One possible exception is if the time taken to process a file is always exactly the same. Then you might find your workers running in lockstep, where they all download at the same time, then all process at the same time, even though there are more workers than there are CPUs for them to run on. Unless the processing is somehow tied to a real time clock, that doesn't seem likely to occur for very long. Most of the time you'd have some processes finishing before others, and so the downloads would end up getting staggered.

So improving your code is not likely to give you much in the way of a speedup. If you think you need it though, you could split the downloading and processing into two separate pools.
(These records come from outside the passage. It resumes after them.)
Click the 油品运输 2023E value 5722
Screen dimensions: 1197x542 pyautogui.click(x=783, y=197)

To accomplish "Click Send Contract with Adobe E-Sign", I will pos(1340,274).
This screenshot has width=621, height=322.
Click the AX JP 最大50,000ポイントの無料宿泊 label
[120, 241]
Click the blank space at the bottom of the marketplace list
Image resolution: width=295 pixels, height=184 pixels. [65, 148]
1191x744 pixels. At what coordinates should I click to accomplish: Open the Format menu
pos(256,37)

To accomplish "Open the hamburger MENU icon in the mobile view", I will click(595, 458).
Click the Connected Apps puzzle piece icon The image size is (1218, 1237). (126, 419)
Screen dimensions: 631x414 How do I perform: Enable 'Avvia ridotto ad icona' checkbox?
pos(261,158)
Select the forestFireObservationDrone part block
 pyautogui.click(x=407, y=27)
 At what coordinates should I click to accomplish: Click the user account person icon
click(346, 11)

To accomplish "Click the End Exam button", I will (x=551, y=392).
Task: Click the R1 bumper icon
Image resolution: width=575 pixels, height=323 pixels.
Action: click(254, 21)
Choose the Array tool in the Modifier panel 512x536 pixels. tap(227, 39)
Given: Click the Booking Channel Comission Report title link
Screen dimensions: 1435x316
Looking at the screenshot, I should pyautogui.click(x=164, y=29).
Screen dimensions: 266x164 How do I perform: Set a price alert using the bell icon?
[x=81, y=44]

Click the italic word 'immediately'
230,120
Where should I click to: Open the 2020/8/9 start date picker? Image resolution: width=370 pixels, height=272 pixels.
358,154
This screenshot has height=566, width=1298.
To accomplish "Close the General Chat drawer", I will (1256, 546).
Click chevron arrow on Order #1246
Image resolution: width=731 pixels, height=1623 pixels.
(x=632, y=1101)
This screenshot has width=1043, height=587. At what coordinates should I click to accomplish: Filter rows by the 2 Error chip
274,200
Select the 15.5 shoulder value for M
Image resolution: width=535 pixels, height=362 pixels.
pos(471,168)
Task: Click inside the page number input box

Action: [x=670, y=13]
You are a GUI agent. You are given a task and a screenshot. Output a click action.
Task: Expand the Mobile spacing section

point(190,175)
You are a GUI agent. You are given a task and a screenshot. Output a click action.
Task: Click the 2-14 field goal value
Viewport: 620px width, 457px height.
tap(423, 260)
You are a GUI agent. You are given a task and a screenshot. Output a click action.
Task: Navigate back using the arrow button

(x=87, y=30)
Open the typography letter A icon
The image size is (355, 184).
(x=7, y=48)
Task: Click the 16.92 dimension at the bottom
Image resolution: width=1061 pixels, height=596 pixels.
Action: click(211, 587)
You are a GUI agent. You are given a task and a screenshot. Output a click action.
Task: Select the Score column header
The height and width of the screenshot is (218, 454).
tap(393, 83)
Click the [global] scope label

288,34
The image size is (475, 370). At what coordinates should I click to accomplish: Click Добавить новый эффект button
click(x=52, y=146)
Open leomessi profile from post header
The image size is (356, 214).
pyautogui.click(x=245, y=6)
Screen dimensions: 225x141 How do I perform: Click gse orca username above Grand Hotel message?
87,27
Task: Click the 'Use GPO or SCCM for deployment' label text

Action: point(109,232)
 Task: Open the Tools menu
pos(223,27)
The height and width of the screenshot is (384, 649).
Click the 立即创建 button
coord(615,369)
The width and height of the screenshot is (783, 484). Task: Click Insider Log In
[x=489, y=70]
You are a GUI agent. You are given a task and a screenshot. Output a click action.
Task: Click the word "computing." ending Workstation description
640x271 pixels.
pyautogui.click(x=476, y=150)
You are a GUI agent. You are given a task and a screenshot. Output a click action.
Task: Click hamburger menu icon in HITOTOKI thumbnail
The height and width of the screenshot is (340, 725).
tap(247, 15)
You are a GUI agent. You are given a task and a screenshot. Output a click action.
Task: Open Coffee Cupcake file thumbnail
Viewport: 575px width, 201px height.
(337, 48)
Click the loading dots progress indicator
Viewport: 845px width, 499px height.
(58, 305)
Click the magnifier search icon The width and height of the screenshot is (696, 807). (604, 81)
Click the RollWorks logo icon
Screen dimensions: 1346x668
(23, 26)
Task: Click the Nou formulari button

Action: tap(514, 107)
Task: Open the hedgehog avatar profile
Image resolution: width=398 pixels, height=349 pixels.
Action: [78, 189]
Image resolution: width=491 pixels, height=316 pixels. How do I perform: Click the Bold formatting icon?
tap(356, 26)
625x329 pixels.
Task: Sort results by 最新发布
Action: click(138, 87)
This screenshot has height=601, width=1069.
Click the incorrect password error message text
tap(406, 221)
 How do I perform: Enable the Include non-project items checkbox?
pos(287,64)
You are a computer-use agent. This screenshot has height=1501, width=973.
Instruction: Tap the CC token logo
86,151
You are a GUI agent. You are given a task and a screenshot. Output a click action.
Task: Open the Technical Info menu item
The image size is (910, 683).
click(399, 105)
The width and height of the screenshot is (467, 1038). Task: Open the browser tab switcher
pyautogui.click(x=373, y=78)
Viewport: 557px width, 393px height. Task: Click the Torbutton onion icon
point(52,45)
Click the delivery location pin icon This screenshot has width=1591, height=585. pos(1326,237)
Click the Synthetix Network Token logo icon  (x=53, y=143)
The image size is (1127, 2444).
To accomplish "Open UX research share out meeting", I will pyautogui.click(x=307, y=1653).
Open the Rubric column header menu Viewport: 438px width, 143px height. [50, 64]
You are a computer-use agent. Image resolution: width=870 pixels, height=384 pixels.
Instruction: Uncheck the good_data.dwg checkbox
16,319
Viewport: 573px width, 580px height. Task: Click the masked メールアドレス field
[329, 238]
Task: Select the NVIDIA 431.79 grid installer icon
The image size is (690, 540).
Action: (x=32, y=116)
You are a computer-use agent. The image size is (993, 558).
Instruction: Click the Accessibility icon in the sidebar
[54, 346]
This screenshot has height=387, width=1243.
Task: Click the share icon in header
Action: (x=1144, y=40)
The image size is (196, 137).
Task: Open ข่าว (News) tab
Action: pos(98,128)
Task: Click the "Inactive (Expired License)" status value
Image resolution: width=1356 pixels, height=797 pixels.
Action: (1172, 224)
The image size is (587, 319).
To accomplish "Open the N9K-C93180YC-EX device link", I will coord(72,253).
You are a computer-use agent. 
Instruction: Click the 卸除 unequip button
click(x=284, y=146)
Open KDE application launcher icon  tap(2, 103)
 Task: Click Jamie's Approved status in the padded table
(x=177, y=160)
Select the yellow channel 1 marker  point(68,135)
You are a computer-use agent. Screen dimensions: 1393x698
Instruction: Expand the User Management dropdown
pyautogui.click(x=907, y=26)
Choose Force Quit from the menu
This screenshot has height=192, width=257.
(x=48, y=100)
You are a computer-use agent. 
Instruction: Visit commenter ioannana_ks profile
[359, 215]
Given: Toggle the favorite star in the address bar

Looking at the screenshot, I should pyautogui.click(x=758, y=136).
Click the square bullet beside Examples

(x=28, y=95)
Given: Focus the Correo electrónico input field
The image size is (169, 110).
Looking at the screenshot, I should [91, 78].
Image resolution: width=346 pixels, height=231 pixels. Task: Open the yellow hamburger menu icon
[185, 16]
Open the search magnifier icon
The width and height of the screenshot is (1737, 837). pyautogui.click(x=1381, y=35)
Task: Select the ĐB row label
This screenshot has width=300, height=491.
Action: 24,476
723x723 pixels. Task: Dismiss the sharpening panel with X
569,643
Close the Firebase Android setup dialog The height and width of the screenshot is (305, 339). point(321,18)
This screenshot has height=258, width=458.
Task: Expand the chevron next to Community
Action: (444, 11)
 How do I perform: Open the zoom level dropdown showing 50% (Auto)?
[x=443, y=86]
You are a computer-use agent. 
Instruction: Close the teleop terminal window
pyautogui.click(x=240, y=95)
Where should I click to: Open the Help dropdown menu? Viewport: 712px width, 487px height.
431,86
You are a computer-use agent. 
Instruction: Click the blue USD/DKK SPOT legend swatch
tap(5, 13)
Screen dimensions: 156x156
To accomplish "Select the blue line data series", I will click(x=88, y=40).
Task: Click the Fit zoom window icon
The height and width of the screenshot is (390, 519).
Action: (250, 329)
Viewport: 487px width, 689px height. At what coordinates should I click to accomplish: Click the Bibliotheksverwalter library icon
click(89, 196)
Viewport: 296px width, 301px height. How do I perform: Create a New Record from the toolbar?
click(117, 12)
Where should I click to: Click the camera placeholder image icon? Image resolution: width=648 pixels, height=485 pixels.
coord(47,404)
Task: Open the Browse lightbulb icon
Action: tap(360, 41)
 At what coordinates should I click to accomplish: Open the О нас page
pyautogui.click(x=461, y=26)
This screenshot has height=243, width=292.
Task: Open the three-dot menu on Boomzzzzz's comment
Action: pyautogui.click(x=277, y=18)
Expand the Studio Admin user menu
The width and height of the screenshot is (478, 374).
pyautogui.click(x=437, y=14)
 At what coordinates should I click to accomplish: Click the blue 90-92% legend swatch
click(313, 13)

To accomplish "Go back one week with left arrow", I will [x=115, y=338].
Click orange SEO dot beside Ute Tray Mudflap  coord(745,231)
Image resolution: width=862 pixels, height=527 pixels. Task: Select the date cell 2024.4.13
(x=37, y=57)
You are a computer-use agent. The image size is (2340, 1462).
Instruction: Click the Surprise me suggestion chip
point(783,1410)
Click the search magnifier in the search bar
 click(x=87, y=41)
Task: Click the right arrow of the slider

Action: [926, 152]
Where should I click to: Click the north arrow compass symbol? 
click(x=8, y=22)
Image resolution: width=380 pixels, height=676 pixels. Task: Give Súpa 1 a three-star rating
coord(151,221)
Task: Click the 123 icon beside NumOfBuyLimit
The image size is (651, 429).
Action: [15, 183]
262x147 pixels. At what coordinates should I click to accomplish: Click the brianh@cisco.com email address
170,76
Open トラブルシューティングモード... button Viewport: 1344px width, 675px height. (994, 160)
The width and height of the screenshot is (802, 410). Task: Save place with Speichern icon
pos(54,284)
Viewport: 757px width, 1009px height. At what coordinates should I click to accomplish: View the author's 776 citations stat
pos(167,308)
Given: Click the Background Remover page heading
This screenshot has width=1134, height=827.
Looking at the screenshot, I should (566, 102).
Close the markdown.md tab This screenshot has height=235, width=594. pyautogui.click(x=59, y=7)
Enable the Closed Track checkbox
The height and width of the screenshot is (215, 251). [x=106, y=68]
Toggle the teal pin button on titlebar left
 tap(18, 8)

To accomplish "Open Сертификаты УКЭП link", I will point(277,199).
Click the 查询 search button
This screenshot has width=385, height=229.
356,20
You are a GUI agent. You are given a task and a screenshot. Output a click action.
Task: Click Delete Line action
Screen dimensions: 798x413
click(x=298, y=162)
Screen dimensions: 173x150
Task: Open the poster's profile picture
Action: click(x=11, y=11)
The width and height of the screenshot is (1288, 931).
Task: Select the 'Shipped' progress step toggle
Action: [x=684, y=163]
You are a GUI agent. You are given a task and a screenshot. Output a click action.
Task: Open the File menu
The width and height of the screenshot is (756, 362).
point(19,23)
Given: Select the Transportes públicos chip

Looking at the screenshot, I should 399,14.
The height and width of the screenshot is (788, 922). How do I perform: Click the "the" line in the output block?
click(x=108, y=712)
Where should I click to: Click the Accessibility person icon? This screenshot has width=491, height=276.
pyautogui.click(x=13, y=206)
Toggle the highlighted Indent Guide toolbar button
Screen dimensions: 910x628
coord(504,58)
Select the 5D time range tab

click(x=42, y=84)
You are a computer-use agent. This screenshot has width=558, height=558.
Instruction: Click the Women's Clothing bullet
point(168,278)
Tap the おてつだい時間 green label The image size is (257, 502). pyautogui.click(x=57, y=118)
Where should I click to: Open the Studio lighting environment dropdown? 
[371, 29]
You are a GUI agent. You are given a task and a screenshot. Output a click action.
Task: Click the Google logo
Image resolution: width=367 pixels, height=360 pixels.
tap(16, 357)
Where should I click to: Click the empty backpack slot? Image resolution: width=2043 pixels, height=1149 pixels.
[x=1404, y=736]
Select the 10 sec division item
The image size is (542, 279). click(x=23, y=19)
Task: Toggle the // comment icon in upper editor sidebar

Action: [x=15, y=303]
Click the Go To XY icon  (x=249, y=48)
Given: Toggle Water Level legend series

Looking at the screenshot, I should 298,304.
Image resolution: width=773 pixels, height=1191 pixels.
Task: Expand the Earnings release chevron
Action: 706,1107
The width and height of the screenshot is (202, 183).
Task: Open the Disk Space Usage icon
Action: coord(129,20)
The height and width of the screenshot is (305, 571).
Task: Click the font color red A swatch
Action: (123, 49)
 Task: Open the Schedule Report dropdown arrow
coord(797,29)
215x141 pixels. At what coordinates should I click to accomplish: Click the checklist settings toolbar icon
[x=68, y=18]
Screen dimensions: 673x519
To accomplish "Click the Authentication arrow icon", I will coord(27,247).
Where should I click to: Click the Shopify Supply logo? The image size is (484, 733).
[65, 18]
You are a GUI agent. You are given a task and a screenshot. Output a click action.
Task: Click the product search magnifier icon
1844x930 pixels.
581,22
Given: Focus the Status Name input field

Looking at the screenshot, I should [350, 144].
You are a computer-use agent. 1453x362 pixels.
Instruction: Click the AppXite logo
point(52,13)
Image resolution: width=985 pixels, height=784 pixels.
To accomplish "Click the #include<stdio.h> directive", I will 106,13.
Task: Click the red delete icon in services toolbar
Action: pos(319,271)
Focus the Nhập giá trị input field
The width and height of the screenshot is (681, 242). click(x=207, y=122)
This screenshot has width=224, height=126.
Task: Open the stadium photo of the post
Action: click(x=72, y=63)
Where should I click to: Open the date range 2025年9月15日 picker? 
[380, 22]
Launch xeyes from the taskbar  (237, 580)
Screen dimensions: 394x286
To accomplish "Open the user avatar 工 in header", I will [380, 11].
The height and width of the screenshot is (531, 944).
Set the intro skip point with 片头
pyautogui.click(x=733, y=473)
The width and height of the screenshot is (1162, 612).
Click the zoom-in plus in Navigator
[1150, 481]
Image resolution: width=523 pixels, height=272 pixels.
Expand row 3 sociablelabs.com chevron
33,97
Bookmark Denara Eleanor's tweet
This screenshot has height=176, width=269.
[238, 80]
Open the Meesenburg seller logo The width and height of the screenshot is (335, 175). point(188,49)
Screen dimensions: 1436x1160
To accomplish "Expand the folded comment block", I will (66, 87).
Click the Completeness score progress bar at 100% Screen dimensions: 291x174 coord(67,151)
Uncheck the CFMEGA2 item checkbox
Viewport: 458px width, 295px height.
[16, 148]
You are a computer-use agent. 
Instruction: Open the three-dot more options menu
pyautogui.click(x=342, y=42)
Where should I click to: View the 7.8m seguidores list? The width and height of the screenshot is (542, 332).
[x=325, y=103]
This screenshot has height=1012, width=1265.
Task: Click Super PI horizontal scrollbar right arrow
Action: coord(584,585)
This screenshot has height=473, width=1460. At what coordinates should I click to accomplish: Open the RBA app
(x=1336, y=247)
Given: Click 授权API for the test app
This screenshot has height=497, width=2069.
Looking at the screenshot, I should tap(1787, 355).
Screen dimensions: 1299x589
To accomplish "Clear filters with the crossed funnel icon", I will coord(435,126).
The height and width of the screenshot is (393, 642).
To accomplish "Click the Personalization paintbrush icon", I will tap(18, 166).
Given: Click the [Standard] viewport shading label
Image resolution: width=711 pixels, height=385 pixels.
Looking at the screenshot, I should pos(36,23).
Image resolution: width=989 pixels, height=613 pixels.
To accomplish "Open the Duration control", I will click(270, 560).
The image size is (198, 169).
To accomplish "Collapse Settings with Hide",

It might even work to do one of them as a single-process loop in the main process, but I'll show the full two-pool version here:

def download_worker(file, kind='txt'):
    subprocess.call(f'aws s3 cp s3://mys3bucket.com/{file} {kind}/', shell=True)
    return file

def processing_worker(file, kind='txt')
    f = file.split('/')[-1]
    subprocess.check_call('my_process_function --input "{kind}/{f}" --output "{kind}/normalized/normalize_{f}" --units relab', shell=True)

with Pool() as download_pool, Pool() as processing_pool:
    downloaded_iterator = download_pool.imap(download_worker, files)  # imap returns an iterator
    processing_pool.map(processing_worker, downloaded_iterator)

This should both download and process as fast as your system is capable. If the downloading of a file takes less time that its processing, then it's pretty likely that the first pool will be done before the second one, which the code will handle just fine. If the processing is not the bottleneck, it will support that too (the second pool will be idle some of the time, waiting on files to finish downloading).